Clinical research organisation (CRO) Ergomed has launched a Rare Disease Innovation Center to support biotech and pharma companies with their drug development plans.

Rare diseases are thought to affect around 300 million people across the world. Conducting clinical trials in rare disease areas can be especially difficult due to the rarity of patients, alongside issues such as a limited pool of experienced investigators, heterogeneity of indication, lack of established endpoints, and poorly understood natural history.  

Ergomed’s Rare Disease Innovation Center has been designed to provide solutions to address the challenges faced by rare disease sponsors to help them reduce clinical trial timelines, optimise patient experience, and bring more treatments to market. 

The center features a consortium of industry partners and subject matter experts dedicated to developing tailored solutions for rare disease focused companies and patients. These include partners such as Trialbee, mdgroup, THREAD, Clinone, Medidata, a Dassault Systèmes company, Rare Patient Voice, Patient Wing and others.

“Rare disease drug development is the fastest growing area in drug development with a 12-14% annual growth rate, accounting for about one third of the drugs in development. We’re excited about the opportunity to launch our Rare Disease Innovation Center to leverage Ergomed’s experience from doing hundreds of rare disease studies in conjunction with innovative approaches from our industry partners to help our sponsors overcome challenges in rare disease drug development” said Zizi Uzezi Imatorbhebhe, senior vice president, Global Strategy and Development, Head Rare Disease Innovation Center, Ergomed.

Specifically, the center will aim to support companies in designing more  and performance analytics to predict key milestones and scenario analyses. The center will also aim to utilise real world evidence for synthetic control arms, patient selection, biomarkers, end point selection, patient registries and other areas. Companies will also be assisted in selecting the right innovations, such as decentralisation and other technologies, to identify and retain rare disease patients. 

LaQuinta Jernigan, executive vice president, North American at mdgroup, partner to the Rare Disease Innovation Center, said: “Rare diseases represent an area of significant unmet medical need – these more than 7,000 conditions have a huge impact on people’s lives, yet treatment options are often limited. And while the advent of cutting-edge therapeutics, such as gene therapy, presents exciting new opportunities, drug development in this space is challenging. Recruitment can be difficult, and retention can be tough.

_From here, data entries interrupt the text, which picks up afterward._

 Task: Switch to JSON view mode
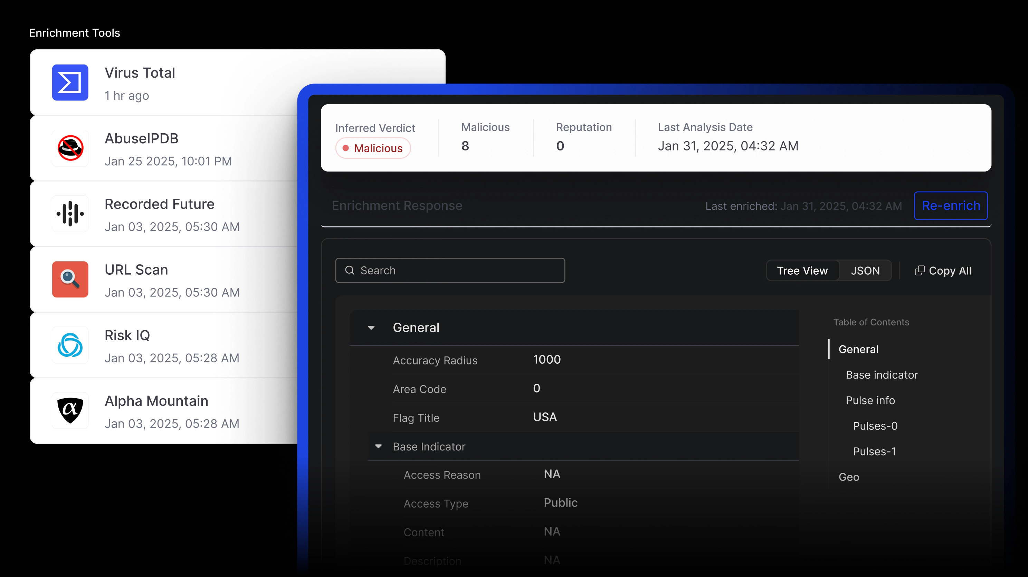(865, 271)
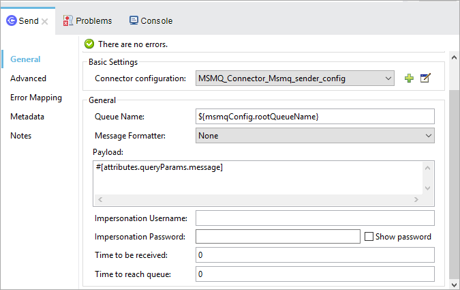Open the Notes section
Viewport: 460px width, 290px height.
click(x=20, y=136)
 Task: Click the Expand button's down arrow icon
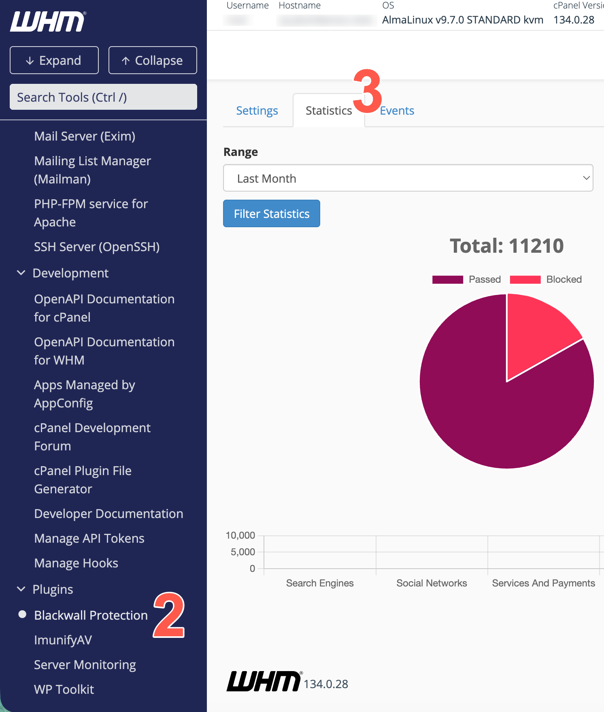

“At mdgroup, we wrap our arms around participants by combining a personalised approach to clinical trial management, patient care, and logistics with cutting-edge technologies and data systems. That means going above and beyond to support people in the best way for them – whether that’s facilitating participation within their own homes, supporting them to travel safely to and from study sites, or developing a hybrid model. It all adds up to increased engagement and fewer dropouts.”